Another caveat derives from the fact that the method we use to assign preferred and unpreferred codon status assumes consistent codon preference across growth/developmental phases, tissue types, etc. Codon preferences are known to be variable within an organism (eg [31]) in accordance with spatially or temporally fluctuating tRNA levels. So, the possibility exists that some of the genes exhibiting accelerated unpreferred substitution in fact have inverted usage preferences and are undergoing accelerated preferred substitutions.

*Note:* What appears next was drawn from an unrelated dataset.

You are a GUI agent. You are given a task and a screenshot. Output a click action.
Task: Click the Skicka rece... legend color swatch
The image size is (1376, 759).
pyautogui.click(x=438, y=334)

The accelerated signals of unpreferred substitution we report do not occur within single synonymous codon families, however, but across many amino acids. For a preference inversion to generate a significant acceleration in the opposing direction (as opposed to a nonsignificant result) would thus require a consistent preference inversion across many synonymous codon families, which we consider mechanistically unlikely.

The present analysis may be considered a conservative assessment of the extent of selection for unpreferred codon usage for several additional reasons. The selection signal we report represents an average level of mutation-selection disequilibrium in codon usage across multiple species within each taxonomic group. This approach increases statistical power by boosting the observed number of synonymous substitutions per gene, but may obscure speciesspecific selection. If only one species in the group has undergone selection for unpreferred codon usage/inefficient translation, the signal of that selection will be diluted by the sister lineages that are in selection-mutation equilibrium for synonymous codon usage. Measuring Kp/Ku ratios for each species, as opposed to across several species at a time, yields distinct but overlapping sets of genes that show significant evidence of selection for inefficient translation (results not shown). This indicates that some of the genes we identify as having Kp/Ku ratios significantly less than 1 may be undergoing selection in multiple species, but also that we are overlooking some genes subject to species-specific selection. Power may also be slightly compromised in our combined-species analysis by minor divergences among species in mutation profiles or preferred/unpreferred codon assignments. Nielsen et al. [17] recently published a likelihood-based estimator of selection on codon usage that may be more suited to detailed studies of selection at loci of interest.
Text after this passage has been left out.